La classifica dei paesi più costosi in Europa e quelli dove si spende di meno
Il grafico mostra l’indice dei prezzi dei paesi europei. Il confronto è con la media europea, fissata a zero. Come si legge? Quando la percentuale è positiva i prezzi sono più alti della media, quando è negativa significa che sono minori. Ecco l’indice dei prezzi al consumo secondo l’Istat.
Cos’è l’indice dei prezzi al consumo dell’Istat
Indice comparativo dei prezzi indica, a parità di potere d’acquisto, quali sono i paesi più “costosi”. L’analisi in questione prende in considerazione i beni di consumo principali.
Prezzi al consumo: i paesi dove la vita è più cara
I prezzi dei beni di consumo in Svizzera, per esempio, sono del 61,5% più cari rispetto alla media europea. Ma la vita è costosa anche in Islanda (47%) e in Norvegia (39,6%). Al contrario, i prezzi in Albania, Bulgaria e Macedonia sono del 50% inferiori a quelli medi europei.
L’Italia è più cara di Spagna e Portogallo
In Italia i prezzi al consumo sono in linea con la media dell’Eurozona e lievemente superiori (+2,3%) alla media dell’Europa a 28. Siamo risultati essere più cari di Spagna (-8,5%) e Portogallo (-15,7%), ma siamo più economici della Germania (+3,6%) e della Francia (+8.1%).

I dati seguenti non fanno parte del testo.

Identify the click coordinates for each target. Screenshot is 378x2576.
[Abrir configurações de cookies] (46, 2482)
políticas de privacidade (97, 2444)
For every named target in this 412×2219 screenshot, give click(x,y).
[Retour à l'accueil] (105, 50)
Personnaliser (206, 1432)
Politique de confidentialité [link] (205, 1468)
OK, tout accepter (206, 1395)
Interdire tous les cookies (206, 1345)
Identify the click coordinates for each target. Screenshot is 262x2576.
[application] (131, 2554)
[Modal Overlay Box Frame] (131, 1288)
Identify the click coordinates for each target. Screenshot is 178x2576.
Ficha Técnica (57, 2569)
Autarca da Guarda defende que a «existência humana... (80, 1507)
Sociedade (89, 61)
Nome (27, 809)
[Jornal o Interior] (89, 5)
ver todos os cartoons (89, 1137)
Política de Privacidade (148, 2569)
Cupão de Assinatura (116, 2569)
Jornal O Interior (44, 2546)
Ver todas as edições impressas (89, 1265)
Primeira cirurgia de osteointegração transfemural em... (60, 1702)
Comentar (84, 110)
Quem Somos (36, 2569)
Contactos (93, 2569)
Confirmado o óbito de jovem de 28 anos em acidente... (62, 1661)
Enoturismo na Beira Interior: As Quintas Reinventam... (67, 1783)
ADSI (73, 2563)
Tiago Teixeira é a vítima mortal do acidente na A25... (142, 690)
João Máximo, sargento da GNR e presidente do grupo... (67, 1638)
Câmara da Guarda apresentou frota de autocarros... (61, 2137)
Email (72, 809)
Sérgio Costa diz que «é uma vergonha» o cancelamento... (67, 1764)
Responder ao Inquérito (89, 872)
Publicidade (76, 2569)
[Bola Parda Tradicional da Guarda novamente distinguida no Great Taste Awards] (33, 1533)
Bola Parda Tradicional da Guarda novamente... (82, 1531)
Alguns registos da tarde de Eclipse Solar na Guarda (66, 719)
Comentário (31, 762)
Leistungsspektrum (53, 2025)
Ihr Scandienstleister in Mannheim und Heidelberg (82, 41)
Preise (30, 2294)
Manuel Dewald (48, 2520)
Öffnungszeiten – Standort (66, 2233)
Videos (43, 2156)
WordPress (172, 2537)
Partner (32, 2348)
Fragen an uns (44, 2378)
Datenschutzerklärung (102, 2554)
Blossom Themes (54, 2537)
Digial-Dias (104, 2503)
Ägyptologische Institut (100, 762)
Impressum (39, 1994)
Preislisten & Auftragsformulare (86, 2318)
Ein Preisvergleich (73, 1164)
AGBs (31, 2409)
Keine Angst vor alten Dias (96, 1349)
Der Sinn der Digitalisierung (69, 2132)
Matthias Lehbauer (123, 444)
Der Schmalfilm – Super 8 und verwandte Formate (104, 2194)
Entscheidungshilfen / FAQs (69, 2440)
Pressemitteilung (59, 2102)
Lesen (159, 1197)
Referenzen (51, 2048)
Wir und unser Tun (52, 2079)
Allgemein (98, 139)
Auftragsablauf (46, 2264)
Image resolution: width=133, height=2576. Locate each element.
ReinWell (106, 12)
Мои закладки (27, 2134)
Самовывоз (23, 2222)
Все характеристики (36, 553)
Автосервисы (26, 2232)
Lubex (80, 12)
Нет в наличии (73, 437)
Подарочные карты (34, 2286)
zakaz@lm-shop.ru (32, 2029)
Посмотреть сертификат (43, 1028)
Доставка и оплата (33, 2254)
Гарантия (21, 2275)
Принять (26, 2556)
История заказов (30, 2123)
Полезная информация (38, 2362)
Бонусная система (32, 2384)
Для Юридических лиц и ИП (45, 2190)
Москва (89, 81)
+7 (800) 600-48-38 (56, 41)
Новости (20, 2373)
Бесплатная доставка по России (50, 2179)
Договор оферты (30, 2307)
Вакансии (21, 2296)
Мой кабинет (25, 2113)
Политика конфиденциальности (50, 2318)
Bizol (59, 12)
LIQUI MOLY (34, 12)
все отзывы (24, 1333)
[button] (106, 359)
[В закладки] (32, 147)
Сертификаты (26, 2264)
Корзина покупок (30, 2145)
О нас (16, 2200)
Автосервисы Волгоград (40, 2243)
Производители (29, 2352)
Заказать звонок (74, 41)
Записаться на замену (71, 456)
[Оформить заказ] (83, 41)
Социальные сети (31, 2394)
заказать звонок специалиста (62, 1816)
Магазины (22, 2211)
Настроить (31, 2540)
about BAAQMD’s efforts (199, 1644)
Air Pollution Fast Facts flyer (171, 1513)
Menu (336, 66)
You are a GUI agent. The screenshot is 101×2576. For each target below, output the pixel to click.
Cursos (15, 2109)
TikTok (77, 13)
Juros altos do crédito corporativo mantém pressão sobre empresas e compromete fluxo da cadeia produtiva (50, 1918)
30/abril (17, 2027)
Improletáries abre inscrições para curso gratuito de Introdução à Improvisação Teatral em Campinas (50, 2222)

Dove costa di meno la carne?
Prendiamo ora in esame alcuni prodotti e, fatto 100 il prezzo medio in Europa, vediamo in quali paesi costano di più e in quali di meno.
Ad esempio, la carne: in Romania è molto economica, mentre in Danimarca è decisamente costosa rispetto al resto del Continente. Se 100 è la media europea, infatti, in Romania costa la metà (53%) e in Danimarca quasi il doppio (162). In Italia il costo della carne è superiore alla media europea, l’indice infatti è di 116.
Per quel che riguarda gli alcolici: in Italia l’indice dei prezzi (98) è poco sotto la media europea, mentre costano di meno in Bulgaria (64) e molto di più in Irlanda (175).
Sigarette: le sigarette sono care in Inghilterra (indice 218) e converrebbe comprarle in Bulgaria, dove costano la metà rispetto alla media (50). In Italia l’indice è di poco inferiore alla media europea (91).
Abiti e calzature: vestirsi costa caro in Danimarca (153) e nulla in Bulgaria (53). L’Italia (100) è esattamente nella media di tutti i paesi europei (100).
E intanto l’inflazione scende
La variazione annua dei prezzi in Italia, secondo l’ultima rilevazione disponibile, è stata del +1,4%, la stessa dell’Eurozona (in aprile il rialzo era stato dell’1,9%). L’aumento del carrello della spesa è stato generato dai rincari della frutta.
I prezzi dei beni alimentari, per la cura della casa e della persona, infatti, a maggio sono saliti dello 0,1% rispetto al mese precedente e dell’1,6% su base annua e ciò è dovuto, dice l’Istat, soprattutto all’effetto dei prezzi della frutta: + 4,8% per “fattori stagionali”.